Тот опустил нож, обошёл Тимофея сзади и перерезал верёвку. Тимофей сел, потирая запястья.
— Не из робких ты, гляжу, — сказал предводитель, устраиваясь рядом. — Взаправду, что ли, ткач московский?
— Был когда-то...
И в самом деле, Тимофею странным показалось бывшее ремесло с его спокойной и тихой домашней работой. Он представил маленький дворик в Китай-городе, жену, дочек и подумал с печалью, что навряд ли увидит их вскорости, если вообще увидит когда-нибудь.
— Бывал я на Москвы, — промолвил предводитель мечтательно. — Гулялось там хорошо. Правда, похмелялось плохо!
Он громко захохотал, хлопнув Тимофея по плечу, словно приглашая того разделить с ним шутку.

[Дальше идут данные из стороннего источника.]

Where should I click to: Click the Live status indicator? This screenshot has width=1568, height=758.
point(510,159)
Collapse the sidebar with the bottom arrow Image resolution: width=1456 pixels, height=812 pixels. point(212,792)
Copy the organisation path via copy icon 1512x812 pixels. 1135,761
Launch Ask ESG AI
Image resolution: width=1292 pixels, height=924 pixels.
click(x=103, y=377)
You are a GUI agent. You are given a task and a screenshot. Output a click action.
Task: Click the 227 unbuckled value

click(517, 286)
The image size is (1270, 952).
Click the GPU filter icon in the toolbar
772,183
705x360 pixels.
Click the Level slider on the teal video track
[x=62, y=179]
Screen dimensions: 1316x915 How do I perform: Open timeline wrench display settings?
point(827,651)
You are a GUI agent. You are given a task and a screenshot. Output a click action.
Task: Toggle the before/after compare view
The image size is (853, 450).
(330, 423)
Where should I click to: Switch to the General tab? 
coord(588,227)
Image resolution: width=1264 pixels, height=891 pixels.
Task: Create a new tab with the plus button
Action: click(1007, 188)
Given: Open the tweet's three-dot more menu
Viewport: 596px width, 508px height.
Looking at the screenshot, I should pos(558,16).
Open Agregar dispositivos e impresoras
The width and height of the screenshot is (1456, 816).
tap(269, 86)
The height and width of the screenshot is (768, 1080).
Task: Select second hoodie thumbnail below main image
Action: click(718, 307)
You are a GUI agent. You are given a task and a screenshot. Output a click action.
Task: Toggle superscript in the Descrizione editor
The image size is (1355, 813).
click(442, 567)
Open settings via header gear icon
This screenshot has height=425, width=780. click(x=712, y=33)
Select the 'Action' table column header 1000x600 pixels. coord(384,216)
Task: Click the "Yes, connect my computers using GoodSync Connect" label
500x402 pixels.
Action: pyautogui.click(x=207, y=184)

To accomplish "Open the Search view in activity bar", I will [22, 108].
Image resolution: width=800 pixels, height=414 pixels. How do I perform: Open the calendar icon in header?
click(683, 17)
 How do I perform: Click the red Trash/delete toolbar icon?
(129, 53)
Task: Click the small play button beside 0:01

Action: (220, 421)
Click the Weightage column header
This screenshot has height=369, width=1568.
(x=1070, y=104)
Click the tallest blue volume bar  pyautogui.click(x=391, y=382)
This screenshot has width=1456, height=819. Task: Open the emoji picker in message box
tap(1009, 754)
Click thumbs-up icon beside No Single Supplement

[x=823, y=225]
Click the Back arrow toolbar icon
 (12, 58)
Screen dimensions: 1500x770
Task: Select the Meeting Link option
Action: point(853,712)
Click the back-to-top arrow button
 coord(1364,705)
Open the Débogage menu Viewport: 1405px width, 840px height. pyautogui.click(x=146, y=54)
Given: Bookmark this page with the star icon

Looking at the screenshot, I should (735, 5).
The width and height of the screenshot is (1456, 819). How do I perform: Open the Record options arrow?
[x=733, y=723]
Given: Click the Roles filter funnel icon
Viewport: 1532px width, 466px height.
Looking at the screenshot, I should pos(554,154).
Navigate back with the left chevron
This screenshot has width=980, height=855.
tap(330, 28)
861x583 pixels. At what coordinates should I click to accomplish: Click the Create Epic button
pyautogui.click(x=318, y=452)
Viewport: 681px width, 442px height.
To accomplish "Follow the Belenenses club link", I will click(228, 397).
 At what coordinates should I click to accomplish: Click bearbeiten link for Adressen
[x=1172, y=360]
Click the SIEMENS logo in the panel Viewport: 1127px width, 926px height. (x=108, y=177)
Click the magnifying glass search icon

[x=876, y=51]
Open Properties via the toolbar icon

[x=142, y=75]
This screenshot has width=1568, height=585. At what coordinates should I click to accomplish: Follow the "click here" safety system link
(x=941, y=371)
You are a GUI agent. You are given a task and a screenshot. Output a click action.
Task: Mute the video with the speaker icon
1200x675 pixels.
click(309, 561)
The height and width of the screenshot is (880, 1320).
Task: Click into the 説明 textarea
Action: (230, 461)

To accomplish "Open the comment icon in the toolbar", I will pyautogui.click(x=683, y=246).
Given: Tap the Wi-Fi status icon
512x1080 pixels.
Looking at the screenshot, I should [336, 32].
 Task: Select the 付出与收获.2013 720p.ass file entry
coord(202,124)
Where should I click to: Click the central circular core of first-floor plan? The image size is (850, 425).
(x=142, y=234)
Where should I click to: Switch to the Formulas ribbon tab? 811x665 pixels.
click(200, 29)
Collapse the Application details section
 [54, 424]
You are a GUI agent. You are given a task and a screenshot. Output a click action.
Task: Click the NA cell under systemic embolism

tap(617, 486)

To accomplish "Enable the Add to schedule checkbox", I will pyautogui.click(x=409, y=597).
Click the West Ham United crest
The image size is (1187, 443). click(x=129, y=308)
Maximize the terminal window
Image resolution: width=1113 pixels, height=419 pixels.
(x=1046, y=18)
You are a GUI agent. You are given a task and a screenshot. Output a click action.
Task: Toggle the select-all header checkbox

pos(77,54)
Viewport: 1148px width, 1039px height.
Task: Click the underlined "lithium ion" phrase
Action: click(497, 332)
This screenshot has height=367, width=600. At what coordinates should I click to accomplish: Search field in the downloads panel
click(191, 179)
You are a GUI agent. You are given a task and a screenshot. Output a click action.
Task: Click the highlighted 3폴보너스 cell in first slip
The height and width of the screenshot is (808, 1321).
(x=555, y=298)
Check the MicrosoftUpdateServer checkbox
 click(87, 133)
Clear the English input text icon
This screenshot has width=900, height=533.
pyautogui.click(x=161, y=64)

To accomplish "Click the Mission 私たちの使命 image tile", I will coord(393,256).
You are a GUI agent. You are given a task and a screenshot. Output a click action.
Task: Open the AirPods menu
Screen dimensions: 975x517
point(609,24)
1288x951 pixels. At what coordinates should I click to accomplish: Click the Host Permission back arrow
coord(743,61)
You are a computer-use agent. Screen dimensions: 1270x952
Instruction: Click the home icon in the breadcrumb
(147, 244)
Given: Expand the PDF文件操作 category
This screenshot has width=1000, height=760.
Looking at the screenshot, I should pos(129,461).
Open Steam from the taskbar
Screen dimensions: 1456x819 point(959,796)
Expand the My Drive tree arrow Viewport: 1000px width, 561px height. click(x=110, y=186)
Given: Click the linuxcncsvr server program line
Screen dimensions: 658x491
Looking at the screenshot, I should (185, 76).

Тимофей, однако, ничего смешного в словах Фатьяныча не нашёл и сидел нахмурившись. Тот оборвал смех и, сердито взглянув на Тимофея, переменил тон:
— Ты вот в молчанку со мной надумал играть. А я и без того про житуху твою ведаю. Хошь, тебе же про тебя расскажу? — Не дожидаясь ответа Тимофея, он лукаво взглянул на него и продолжил: — Ремесленничал ты худо-бедно, семье на прокорм хватало, однако не шибко на деле своём богател. А тут беда стряслася, пожар ли, мор, долг непосильный, тебе лучше знать. И надумал ты, а скорее не надумал, а случайного человека послушался, в ополчение великокняжеское записаться. Горы золотые насулили тебе, ты и поверил, дурак. Вот и вся сказка. Верно?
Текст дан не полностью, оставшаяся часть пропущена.